> _RECORDS FOR THE EXERCISE_:
____________________
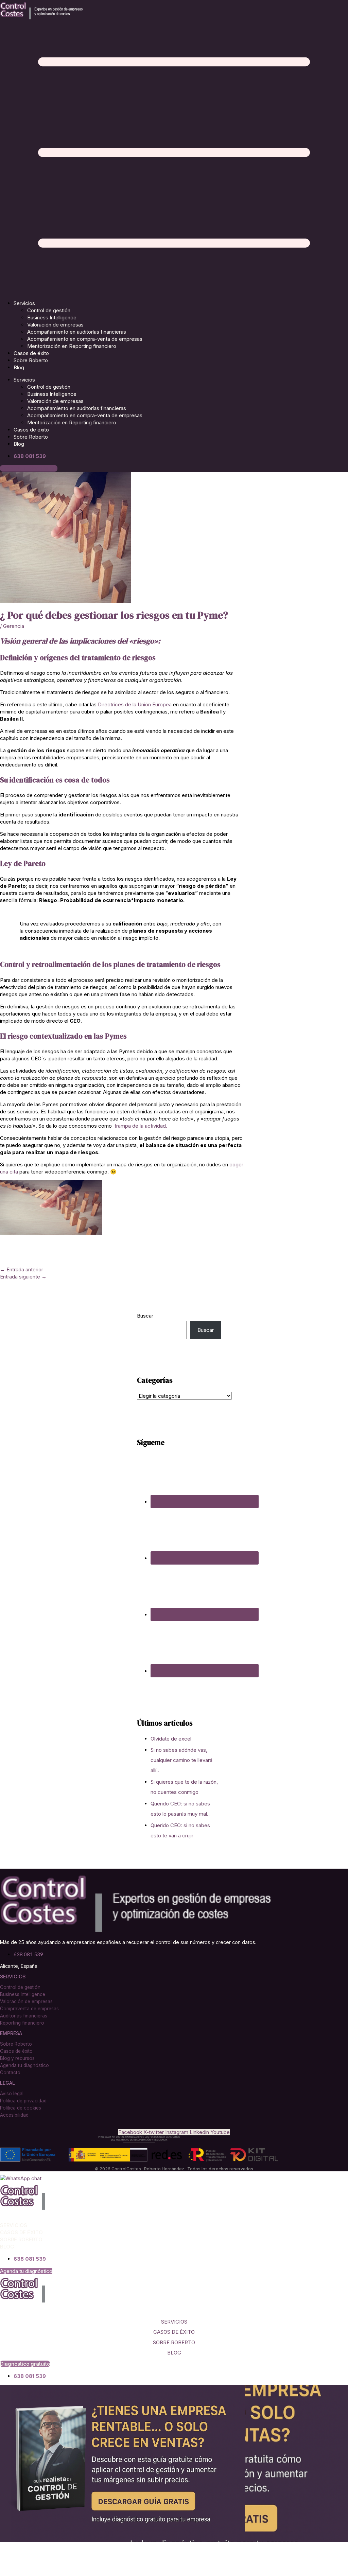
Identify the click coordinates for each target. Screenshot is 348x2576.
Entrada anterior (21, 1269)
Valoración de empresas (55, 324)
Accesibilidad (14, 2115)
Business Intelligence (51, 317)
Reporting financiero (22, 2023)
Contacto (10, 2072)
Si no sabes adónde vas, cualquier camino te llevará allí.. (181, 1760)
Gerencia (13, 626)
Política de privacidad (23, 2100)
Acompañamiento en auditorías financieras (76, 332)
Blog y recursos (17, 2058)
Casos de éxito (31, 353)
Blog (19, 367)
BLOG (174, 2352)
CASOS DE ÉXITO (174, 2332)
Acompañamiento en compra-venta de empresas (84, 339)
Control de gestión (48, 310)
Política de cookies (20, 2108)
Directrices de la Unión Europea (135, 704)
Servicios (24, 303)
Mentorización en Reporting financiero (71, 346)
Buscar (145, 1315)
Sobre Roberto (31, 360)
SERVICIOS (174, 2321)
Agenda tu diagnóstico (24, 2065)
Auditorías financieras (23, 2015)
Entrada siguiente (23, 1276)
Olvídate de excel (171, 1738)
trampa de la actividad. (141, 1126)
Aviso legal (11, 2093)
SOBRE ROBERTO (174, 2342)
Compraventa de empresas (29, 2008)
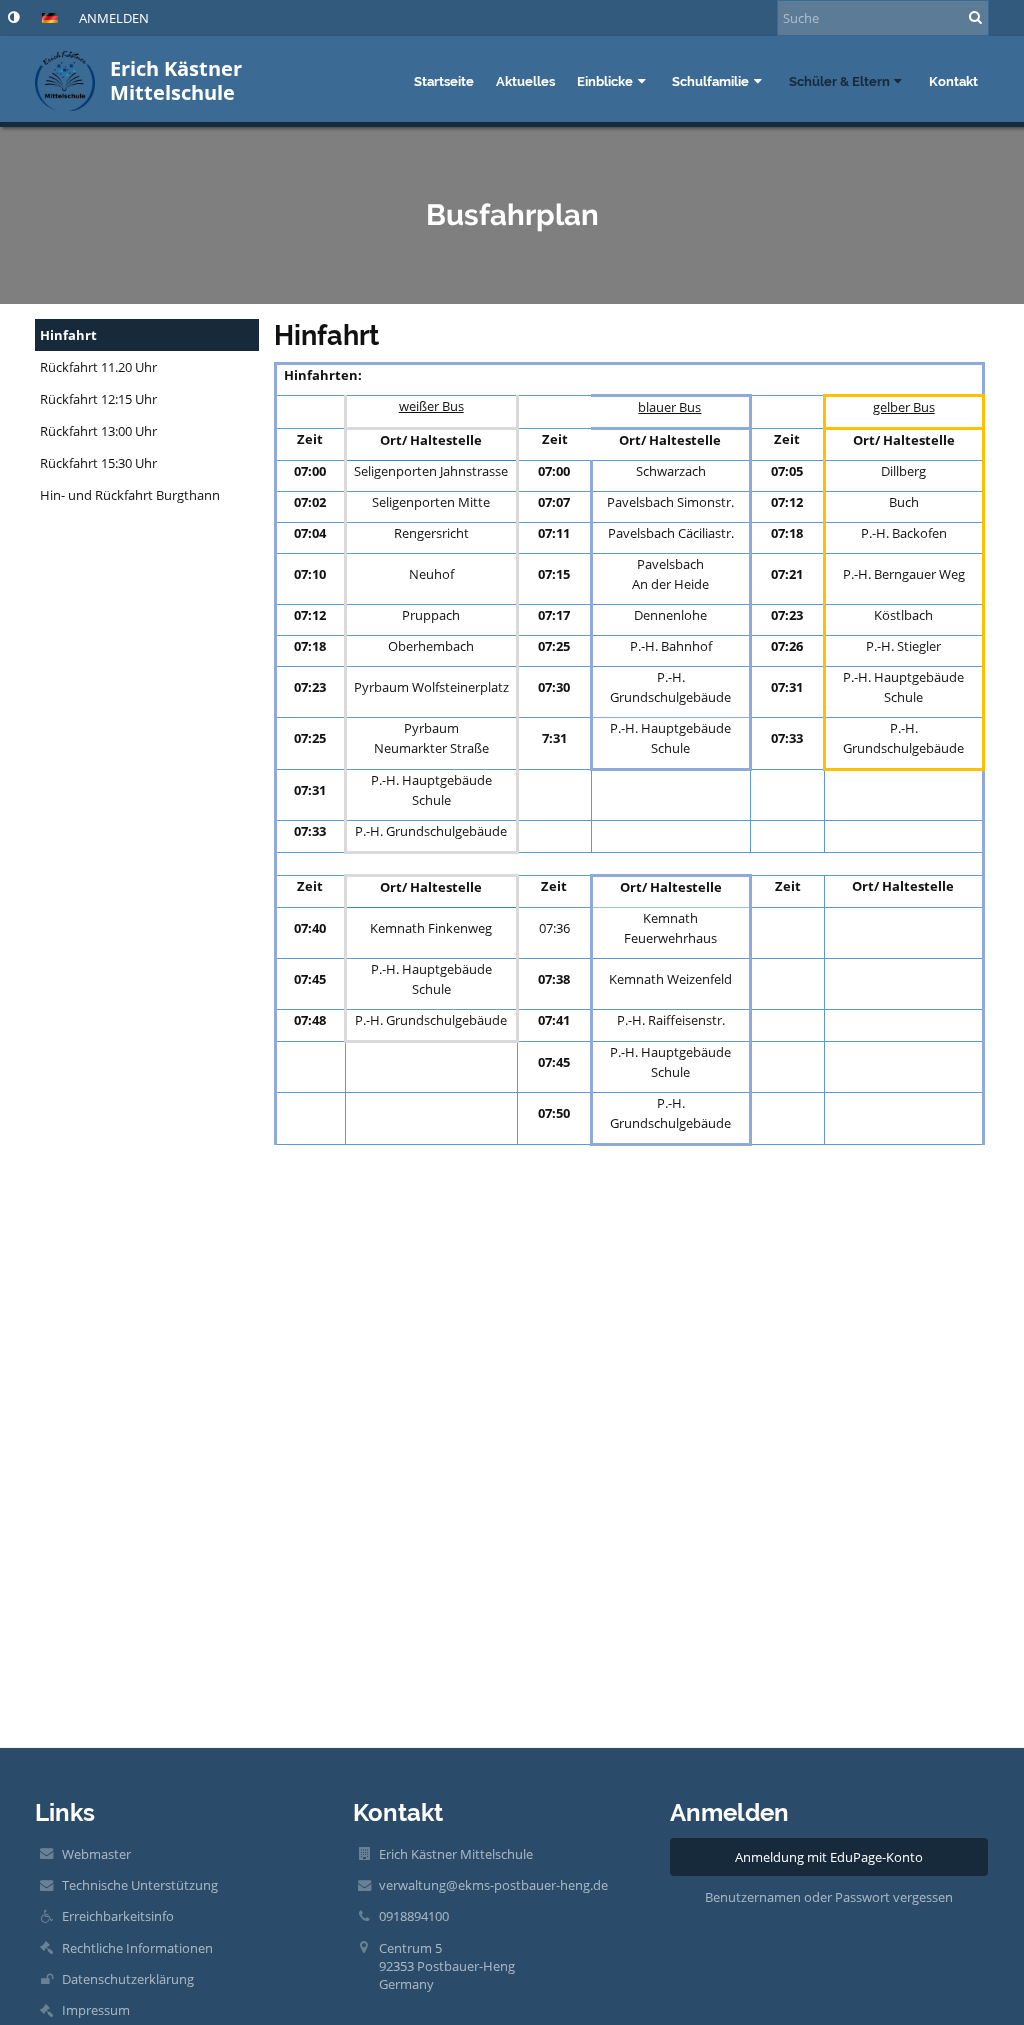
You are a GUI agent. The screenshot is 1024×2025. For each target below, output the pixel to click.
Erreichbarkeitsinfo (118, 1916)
____________________
> _TO DO_: For each line of the entries that contains the word "financieras", make a copy.

> _ANSWER TO THIS TASK_:
Acompañamiento en auditorías financieras (76, 332)
Auditorías financieras (23, 2015)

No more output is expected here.